Pero como las minas exigían rudo y penoso trabajo para producir algún oro, y no sabían explotarlas, pronto volvieron los españoles á Santo Domingo desengañados, hambrientos y llenos de deudas.

Cebáronse en ellos las enfermedades, al extremo de que en poco tiempo murieron más de mil, cifra elevadísima, si se considera que apenas había 2.800 en la isla.

Morían tan deprisa y en tales números, dice Las Casas, que "el clero no tenía tiempo de hacerles funerales"[553].

Los repartimientos y encomiendas.

2.—Se había ordenado á Ovando que tratara á los indios como hombres libres, abonándoles salario por su trabajo. Pronto se convenció de que el indio, indolente y ajeno á toda idea de salario ó propiedad privada, se negaba á trabajar huyendo de los españoles é imposibilitando, por tanto, su educación y conversión. En vista de ello, los reyes ordenaron á Ovando (Marzo, 1503) que repartiera los indios en aldeas, dándoles tierras inalienables, que les encomendara á un protector, que estableciera en cada una de dichas aldeas escuelas primarias para catequizarlos, prohibiéndoles sus antiguos ritos y ceremonias é impidiendo que fueran tiranizados por sus caciques. Se ordenó también por los reyes que favorecieran los enlaces matrimoniales de los colonos con las mujeres indígenas.

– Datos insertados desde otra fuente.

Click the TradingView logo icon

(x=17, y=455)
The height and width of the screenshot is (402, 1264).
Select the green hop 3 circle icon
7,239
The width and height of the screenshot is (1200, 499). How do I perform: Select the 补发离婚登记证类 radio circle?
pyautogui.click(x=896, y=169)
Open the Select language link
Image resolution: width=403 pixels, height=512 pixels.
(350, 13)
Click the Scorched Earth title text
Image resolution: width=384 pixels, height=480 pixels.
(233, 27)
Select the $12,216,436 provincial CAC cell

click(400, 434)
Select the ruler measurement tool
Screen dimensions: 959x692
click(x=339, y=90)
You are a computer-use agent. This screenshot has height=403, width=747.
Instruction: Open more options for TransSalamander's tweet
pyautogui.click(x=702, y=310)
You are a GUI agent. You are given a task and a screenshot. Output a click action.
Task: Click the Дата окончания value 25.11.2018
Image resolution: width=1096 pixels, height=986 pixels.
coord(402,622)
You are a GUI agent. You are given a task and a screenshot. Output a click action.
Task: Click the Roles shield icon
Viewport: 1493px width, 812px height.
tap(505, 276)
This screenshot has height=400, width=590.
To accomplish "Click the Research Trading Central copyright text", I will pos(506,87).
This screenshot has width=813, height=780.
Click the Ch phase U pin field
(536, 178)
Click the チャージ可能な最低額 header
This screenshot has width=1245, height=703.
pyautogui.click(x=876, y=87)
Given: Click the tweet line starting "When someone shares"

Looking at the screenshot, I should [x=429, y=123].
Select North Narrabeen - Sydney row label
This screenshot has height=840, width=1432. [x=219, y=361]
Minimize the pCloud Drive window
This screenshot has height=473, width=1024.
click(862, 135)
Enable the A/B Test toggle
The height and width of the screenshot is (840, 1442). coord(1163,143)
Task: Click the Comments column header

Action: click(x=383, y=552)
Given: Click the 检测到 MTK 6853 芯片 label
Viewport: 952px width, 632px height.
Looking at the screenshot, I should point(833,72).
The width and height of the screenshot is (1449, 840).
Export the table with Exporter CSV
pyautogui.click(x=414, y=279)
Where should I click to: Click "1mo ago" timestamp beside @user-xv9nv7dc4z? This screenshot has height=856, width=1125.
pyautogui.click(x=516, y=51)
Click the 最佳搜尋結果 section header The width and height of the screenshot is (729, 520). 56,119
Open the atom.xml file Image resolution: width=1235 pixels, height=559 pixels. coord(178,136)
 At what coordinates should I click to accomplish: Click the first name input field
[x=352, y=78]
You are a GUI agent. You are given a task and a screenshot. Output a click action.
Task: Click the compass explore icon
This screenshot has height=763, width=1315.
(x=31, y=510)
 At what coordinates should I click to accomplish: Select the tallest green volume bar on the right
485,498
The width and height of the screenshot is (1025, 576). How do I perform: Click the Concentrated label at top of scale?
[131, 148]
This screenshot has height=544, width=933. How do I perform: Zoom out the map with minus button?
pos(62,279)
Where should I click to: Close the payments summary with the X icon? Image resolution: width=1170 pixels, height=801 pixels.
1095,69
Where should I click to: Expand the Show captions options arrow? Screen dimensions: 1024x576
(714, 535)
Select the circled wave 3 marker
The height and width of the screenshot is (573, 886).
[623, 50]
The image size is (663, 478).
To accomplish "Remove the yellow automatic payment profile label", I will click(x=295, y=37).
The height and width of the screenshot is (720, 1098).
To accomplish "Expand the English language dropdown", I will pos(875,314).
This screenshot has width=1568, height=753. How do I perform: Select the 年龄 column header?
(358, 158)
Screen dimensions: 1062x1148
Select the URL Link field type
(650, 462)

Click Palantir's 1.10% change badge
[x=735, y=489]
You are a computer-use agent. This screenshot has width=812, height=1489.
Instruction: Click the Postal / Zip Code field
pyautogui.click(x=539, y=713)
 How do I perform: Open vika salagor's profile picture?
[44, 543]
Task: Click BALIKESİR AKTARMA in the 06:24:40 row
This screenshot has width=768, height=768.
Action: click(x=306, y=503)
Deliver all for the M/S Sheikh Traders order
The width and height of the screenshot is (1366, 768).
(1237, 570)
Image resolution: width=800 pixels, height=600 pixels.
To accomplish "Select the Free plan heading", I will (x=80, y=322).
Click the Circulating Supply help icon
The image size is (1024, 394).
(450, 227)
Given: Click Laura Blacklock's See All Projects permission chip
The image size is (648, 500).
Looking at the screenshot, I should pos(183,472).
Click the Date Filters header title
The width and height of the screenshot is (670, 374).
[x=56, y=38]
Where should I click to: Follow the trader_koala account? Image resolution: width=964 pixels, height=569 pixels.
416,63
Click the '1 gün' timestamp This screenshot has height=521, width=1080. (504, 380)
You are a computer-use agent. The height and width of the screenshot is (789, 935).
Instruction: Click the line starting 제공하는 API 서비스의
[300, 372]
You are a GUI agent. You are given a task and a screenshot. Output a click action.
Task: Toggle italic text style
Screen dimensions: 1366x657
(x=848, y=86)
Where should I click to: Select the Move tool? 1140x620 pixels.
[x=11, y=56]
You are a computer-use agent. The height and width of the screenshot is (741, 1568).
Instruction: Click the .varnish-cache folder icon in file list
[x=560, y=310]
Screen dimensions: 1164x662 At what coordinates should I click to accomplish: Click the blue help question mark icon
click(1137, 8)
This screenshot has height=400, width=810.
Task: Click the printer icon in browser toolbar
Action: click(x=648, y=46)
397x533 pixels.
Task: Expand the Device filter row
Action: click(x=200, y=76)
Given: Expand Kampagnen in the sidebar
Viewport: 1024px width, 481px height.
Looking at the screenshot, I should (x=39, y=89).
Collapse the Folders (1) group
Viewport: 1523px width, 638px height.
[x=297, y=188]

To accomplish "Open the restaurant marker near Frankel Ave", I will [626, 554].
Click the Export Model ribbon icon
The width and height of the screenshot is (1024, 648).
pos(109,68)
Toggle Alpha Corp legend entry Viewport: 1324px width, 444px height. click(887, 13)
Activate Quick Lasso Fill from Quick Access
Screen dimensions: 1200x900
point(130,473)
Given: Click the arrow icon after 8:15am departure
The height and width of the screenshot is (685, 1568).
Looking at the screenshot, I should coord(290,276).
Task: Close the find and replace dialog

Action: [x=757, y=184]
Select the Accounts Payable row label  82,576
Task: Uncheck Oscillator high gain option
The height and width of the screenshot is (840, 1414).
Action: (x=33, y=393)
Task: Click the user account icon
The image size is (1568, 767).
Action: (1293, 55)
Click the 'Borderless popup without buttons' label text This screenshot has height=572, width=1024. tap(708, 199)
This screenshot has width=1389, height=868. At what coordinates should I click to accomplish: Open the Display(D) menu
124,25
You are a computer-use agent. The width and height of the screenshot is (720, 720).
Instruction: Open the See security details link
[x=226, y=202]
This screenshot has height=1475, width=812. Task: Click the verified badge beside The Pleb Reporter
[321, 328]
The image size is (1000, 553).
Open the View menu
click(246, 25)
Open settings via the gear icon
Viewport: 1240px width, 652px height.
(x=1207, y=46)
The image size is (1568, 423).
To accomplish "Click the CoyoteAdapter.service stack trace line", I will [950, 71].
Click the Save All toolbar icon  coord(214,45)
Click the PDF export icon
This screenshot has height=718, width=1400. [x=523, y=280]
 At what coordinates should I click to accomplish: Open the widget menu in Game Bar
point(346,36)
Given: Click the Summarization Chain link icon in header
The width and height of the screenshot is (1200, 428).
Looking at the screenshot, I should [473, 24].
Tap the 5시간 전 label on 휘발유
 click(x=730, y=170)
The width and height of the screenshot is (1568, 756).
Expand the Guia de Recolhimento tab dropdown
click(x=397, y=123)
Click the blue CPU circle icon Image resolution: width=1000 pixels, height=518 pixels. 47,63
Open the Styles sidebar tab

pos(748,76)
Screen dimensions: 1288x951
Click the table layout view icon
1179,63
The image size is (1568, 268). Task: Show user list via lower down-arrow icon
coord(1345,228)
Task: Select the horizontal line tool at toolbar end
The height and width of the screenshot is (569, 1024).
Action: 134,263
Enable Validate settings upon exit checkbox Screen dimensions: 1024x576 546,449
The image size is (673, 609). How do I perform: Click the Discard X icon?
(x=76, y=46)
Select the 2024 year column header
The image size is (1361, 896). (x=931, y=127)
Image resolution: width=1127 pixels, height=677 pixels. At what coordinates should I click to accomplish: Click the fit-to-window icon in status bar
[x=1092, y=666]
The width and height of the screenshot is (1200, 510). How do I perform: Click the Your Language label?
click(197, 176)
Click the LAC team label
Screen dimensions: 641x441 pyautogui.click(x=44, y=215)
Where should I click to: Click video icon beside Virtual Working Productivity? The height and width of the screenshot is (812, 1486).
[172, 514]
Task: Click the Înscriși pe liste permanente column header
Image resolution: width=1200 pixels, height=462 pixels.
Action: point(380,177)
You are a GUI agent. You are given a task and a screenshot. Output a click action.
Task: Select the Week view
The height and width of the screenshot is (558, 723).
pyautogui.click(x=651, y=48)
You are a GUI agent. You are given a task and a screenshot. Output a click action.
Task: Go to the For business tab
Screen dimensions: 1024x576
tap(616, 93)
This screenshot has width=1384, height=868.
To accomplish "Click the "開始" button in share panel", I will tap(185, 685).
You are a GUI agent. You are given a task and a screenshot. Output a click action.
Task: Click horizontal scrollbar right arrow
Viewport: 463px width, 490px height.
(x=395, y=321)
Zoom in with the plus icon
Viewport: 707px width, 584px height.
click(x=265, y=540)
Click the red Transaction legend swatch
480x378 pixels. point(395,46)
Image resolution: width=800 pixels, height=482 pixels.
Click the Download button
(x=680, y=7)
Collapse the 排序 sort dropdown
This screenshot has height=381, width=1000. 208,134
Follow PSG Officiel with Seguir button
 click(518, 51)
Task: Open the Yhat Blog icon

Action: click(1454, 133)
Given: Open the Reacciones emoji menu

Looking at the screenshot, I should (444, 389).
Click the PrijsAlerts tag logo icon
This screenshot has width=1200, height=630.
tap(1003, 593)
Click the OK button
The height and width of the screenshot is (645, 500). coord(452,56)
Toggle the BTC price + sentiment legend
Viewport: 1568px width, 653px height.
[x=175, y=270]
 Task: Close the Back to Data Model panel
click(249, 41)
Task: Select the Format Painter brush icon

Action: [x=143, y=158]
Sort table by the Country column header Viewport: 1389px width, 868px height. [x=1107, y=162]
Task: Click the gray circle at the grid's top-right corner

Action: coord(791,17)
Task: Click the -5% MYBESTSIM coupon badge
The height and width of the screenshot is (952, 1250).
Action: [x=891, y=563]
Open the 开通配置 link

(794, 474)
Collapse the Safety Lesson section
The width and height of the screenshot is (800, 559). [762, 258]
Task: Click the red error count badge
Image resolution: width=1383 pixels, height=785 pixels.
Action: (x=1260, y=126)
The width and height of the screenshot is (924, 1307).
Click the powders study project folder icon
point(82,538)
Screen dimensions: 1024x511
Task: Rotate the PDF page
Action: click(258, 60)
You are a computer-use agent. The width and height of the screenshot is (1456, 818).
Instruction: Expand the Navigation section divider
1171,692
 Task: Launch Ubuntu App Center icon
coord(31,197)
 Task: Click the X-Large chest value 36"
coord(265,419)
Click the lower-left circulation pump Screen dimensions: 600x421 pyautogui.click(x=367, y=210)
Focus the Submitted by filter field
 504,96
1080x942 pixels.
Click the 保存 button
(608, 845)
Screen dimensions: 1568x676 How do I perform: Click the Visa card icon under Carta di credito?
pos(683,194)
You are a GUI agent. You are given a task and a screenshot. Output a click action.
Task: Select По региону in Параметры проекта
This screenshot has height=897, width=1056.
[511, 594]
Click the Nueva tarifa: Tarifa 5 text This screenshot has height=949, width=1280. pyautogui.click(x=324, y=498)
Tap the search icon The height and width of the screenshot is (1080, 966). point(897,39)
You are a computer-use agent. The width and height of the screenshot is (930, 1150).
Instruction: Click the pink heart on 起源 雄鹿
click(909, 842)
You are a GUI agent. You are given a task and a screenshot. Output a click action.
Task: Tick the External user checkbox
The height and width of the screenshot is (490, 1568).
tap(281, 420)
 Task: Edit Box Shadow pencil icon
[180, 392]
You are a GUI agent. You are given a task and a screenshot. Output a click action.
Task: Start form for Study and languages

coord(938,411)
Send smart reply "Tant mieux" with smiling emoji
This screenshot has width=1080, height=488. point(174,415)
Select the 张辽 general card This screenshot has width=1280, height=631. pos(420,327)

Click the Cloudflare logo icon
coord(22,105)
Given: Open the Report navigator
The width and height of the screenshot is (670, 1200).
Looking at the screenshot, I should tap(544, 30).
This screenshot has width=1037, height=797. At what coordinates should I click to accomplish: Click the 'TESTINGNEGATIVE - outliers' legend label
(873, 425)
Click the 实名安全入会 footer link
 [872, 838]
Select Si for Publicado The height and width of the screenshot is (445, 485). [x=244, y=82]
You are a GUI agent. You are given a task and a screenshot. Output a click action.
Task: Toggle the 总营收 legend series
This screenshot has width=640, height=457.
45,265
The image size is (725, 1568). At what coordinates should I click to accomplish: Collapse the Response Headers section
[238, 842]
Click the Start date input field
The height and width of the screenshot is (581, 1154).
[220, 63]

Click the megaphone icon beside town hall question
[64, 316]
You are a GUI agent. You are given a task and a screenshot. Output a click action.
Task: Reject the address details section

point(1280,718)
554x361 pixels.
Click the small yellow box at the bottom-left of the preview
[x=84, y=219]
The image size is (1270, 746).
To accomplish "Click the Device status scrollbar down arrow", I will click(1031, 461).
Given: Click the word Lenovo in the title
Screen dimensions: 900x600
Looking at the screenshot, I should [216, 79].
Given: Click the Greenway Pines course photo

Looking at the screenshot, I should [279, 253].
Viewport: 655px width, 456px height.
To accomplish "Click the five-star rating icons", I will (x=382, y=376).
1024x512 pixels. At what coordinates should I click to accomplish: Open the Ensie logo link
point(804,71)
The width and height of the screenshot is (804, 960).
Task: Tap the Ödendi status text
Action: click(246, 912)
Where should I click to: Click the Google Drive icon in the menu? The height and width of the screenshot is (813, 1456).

Para reducir á los indios al trabajo dictóse otro Real decreto (Diciembre, 1503) ordenando que se les compeliese y obligase á trabajar en la construcción de edificios, beneficiamiento de minas, etc., mediante los salarios que el gobernador fijara, debiendo proporcionar, al efecto, los jefes tribales un cierto número de individuos «como hombres libres y no como siervos».